A doutrina não é o que mais interessa, o importante é o respeito da escolha
Coletivismo e individualismo são temas recorrentes e preponderantes em nossa cultura. O coletivismo consiste em uma doutrina que prega que os bens de consumo devem ser igualmente distribuídos para uma coletividade. O individualismo, por sua vez, prega a liberdade do indivíduo. São várias e polêmicas as teses que sustentam ambos, mas acredito que, para conseguirmos ser felizes e fazer o outro feliz não precisamos entender tais teorias, mas necessitamos adotar uma simples prática: fazer o que me faz feliz sem atrapalhar o outro. Alguns leitores mais críticos poderão dizer que este é um conceito individualista e, de certo modo sim. E daí? De fato acredito que podemos pegar o que há de melhor em cada uma destas doutrinas. Se agarrar a uma ideia e levantar a bandeira é coisa de gente vaidosa e insegura que precisa se apoiar para se sentir segura e, quando alguém mostra algo diferente, sente-se ferida em sua vaidade, em seu orgulho.

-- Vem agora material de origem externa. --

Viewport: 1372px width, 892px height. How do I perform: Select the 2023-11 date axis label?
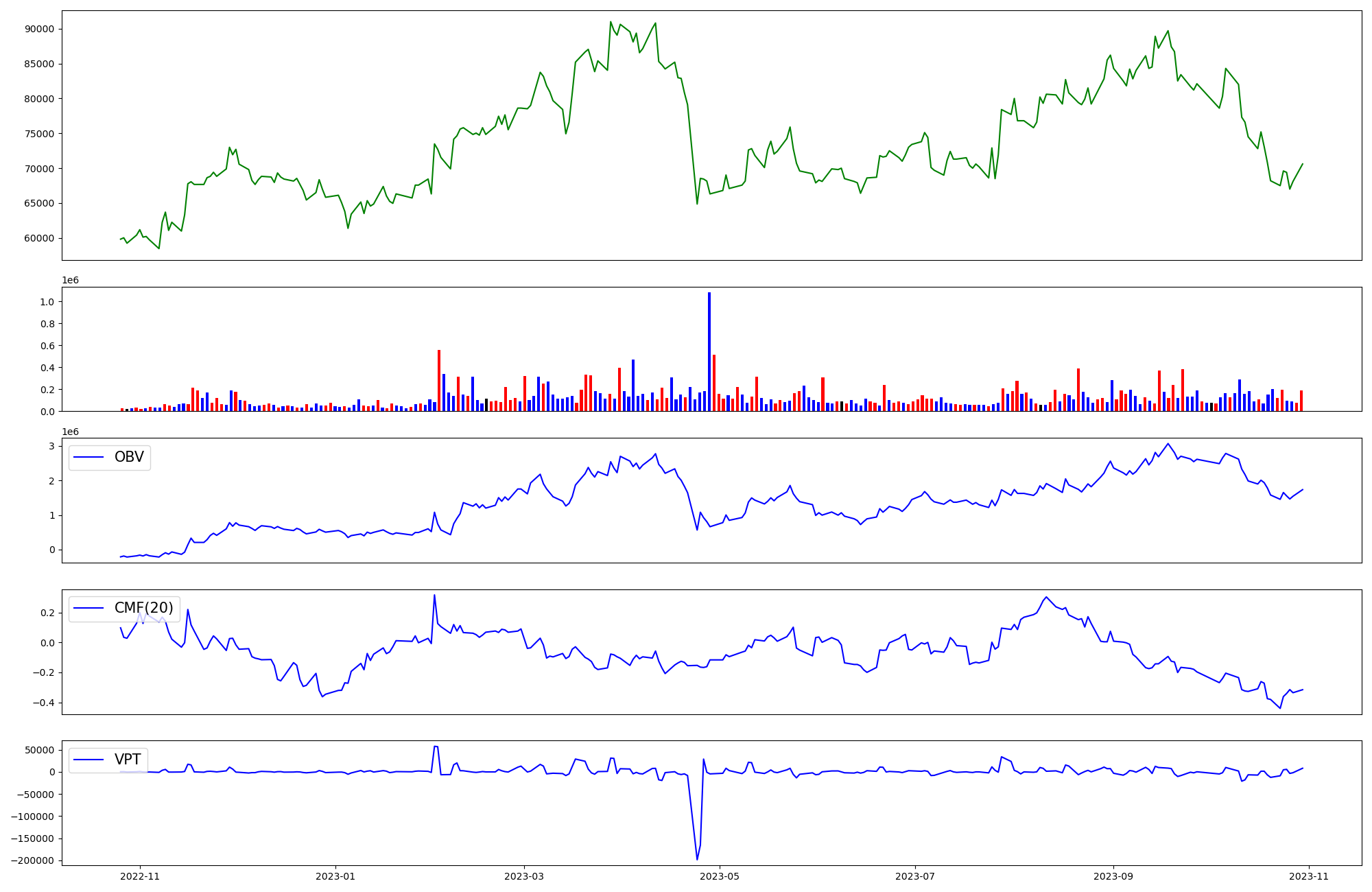pyautogui.click(x=1309, y=876)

Podemos ter um princípio coletivista e ao mesmo tempo respeitar o direito do indivíduo. Concordo que o coletivismo às vezes ‘força’ as pessoas a acreditarem em um ideal comum. Isto é tirar a liberdade, é subestimar acreditando que alguém pode pensar pelo todo, que o indivíduo é incapaz de decidir o que há de melhor para si e lutar para conseguir. Mário Vargas Llosa foi muito feliz quando afirmou que "devemos buscar a perfeição na criação, na vocação, no amor, no prazer. Mas tudo isso no campo individual. No coletivo, não devemos tentar trazer a felicidade para toda a sociedade. O paraíso não é igual para todos." O que é bom para mim pode não ser bom para você e vice-versa. É preciso respeitar até mesmo quando o outro quer sofrer. É direito dele.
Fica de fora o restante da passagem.